身在高位,那些曾經幫過他,捧過他的人,都會成為他的絆腳石,肉中刺,如鯁在喉。
世人皆知,如今的明德皇帝,皆是當年長公主一手撫養長大,就連他的皇位,都是長公主幫他謀來的。
這大端的江山,是安國公替他打下來的。
正是因為長公主和安國公,才有了今天的明德皇帝,自古以來,沒有哪個皇帝希望臣子的聲望能夠高過自己。
功高震主這樣的道理,老皇帝豈能不明白。
一杯毒酒可以毒死撫養他長大的皇姐,自然也能讓安國公死在戰場上,最多不過是得了個為國捐軀的好名聲罷了。
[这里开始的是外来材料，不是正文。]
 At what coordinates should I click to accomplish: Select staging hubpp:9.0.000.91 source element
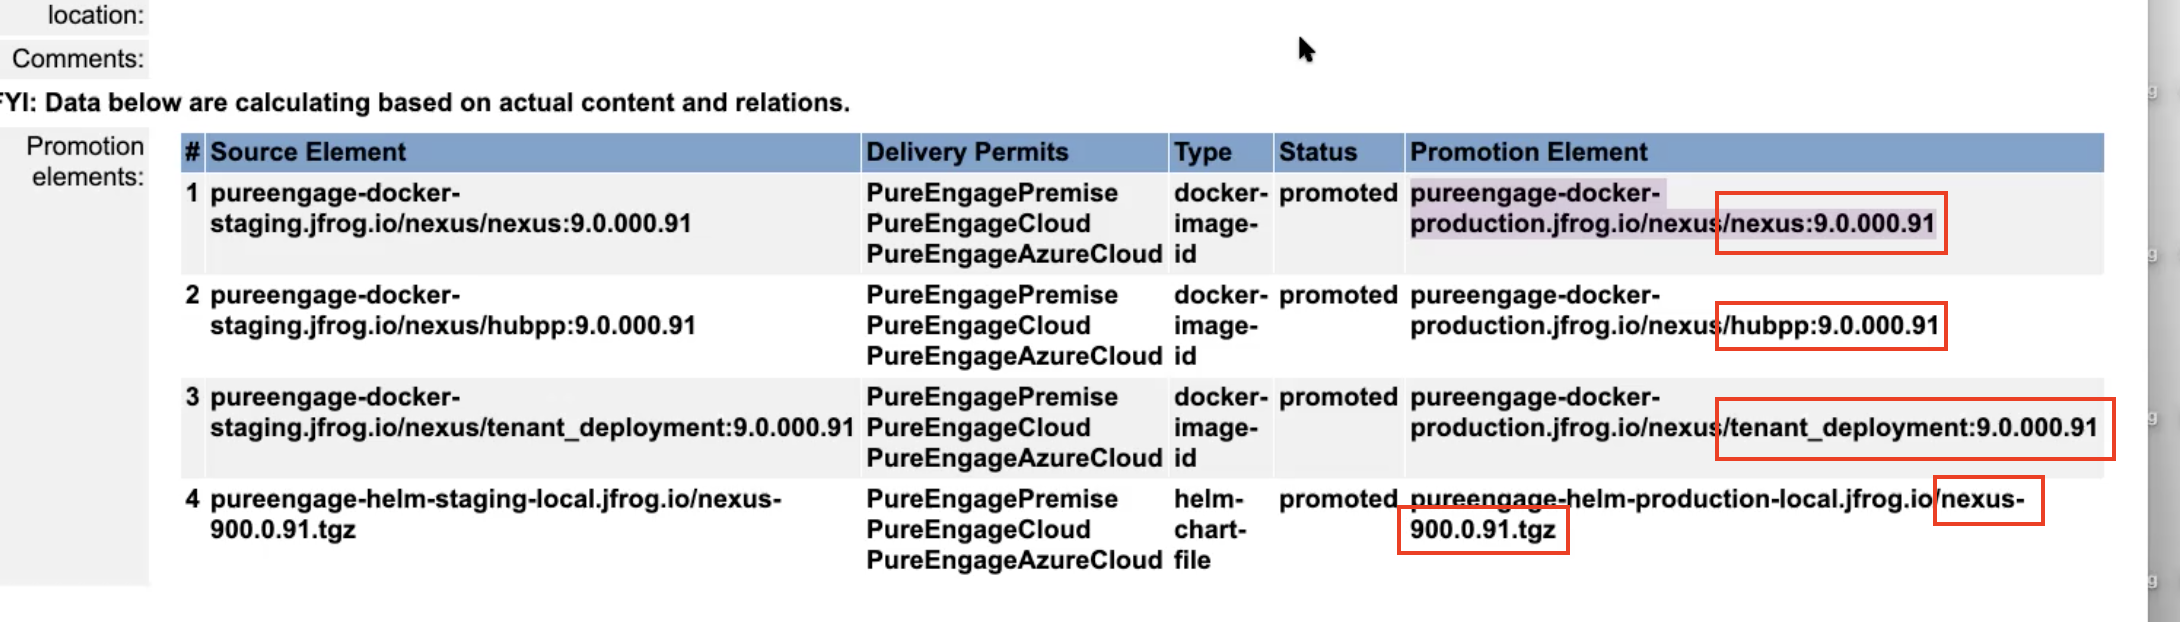pos(452,310)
若非如此,這些年他又為何要一直護著白嫿,不過是心懷愧疚罷了。
如今就連太子,也非他親生。
刹那間,老皇帝宛如蒼老了數十歲般,他的背脊不再挺拔,麵容不再精神,像是油盡燈枯。
“那你就替孤好生守著這個秘密吧。”
他抬起白皙的手指,似乎有些苦惱地揉了揉額心,低聲道:“臣隻做分內之事,陛下也應當有所察覺,如今的郡主早就不是以前的郡主了,所以有些事情,未必能夠瞞得住她。”
明德帝苦笑了聲說:“是啊,未必就瞞得住,但至少能夠瞞到孤死後,孤這命也沒多少日子了。”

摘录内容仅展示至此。